It will, of course, be understood that in each case in which an airlift is used, simultaneous transport and re-aeration of the water that has passed through the biofilter takes place. This water is inherently depleted of oxygen in consequence of the action of the biofilter.

It is a particular feature of the invention that a solids collection facility be positioned above the biofilter and, in the case that aquaculture containers are present, between the bottom of the aquaculture containers and the biofilter. Such solids collection facility may comprise a plurality of juxtaposed elongate channels having downwardly convergent walls that terminate in a gutter at the bottom of the channel with the entrance to the gutter being restricted so that an elongate closure can be supported by the entrance to the gutter. The entrance to the gutter is generally open with the elongate closure raised so that solids collect in the gutter itself.

From time to time the elongate closure may be lowered to close the entrance to the gutter and the solids that have accumulated may be withdrawn, typically by suction, for disposal. Provision is made for the flow of water through, or past the layer of channels, and in the case that aquaculture containers are present, the sides of the channels can be perforated in between adjacent aquaculture containers. Alternatively, adjacent edges of sides of the channels could overlap, in plan view, with a transverse gap between the edges of adjacent channels in which case flow of water takes place between such edges.

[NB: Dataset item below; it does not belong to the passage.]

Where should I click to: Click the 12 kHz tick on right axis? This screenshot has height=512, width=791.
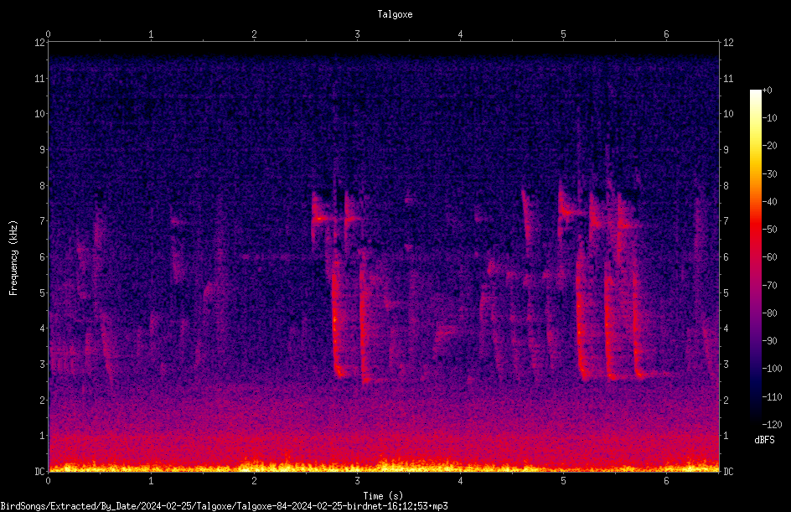728,43
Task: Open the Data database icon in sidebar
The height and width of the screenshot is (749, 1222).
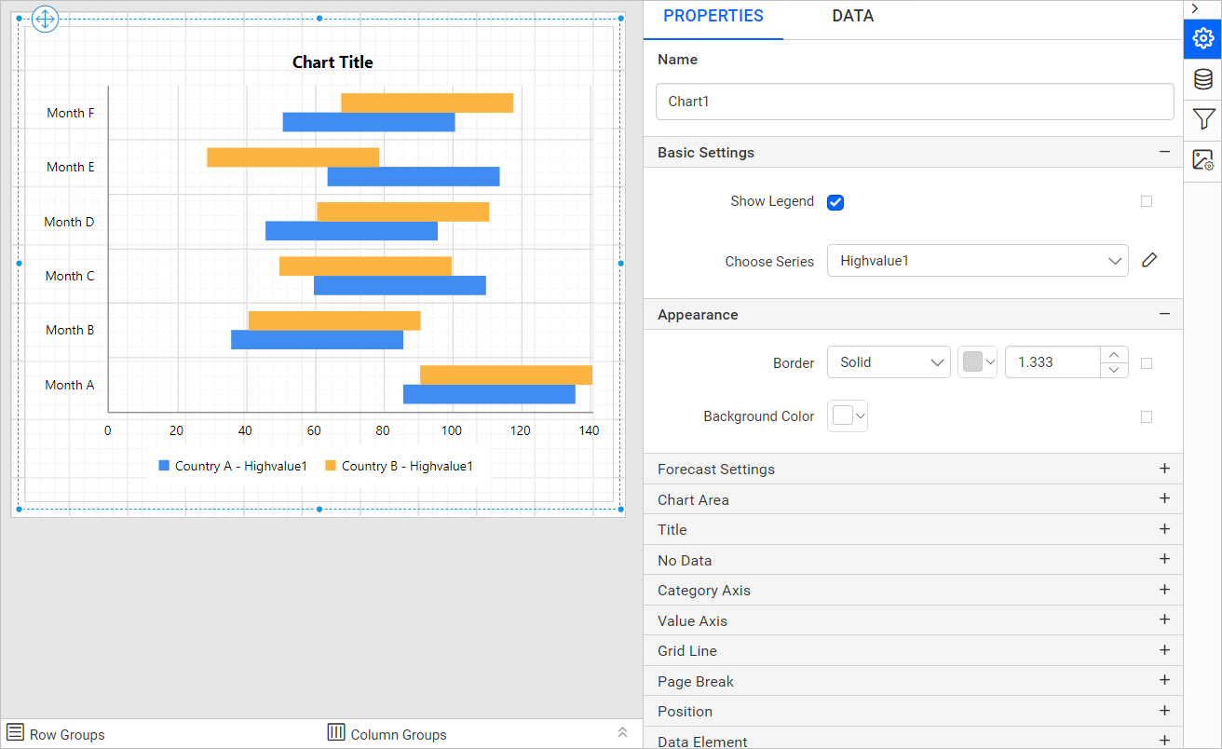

In the event that the aquaculture tank assembly of this invention is employed with aquaculture containers, those containers are preferably as set forth in my co-pending patent application of even date and entitled "AQUACULTURE CONTAINER AND COMPONENTS THEREOF". Briefly, that application discloses an aquaculture container element in the form of a panel having a surface suitable for the growth of abalone or other organisms thereon wherein the panel has extending along two opposite side edges an integral sidewall section with the two sidewall sections each having a free edge lying in a plane that is parallel to the panel but spaced therefrom. The panel and sidewall sections are such that the free edges of the sidewall sections can be engaged with another similar container element in a series thereof to form a series of parallel panels held in spaced relationship by means of said sidewall sections that together define composite aquaculture container sidewalls. Various additional features of those panels are described in my said co-pending patent application, and the disclosure of that patent application is included herein by reference.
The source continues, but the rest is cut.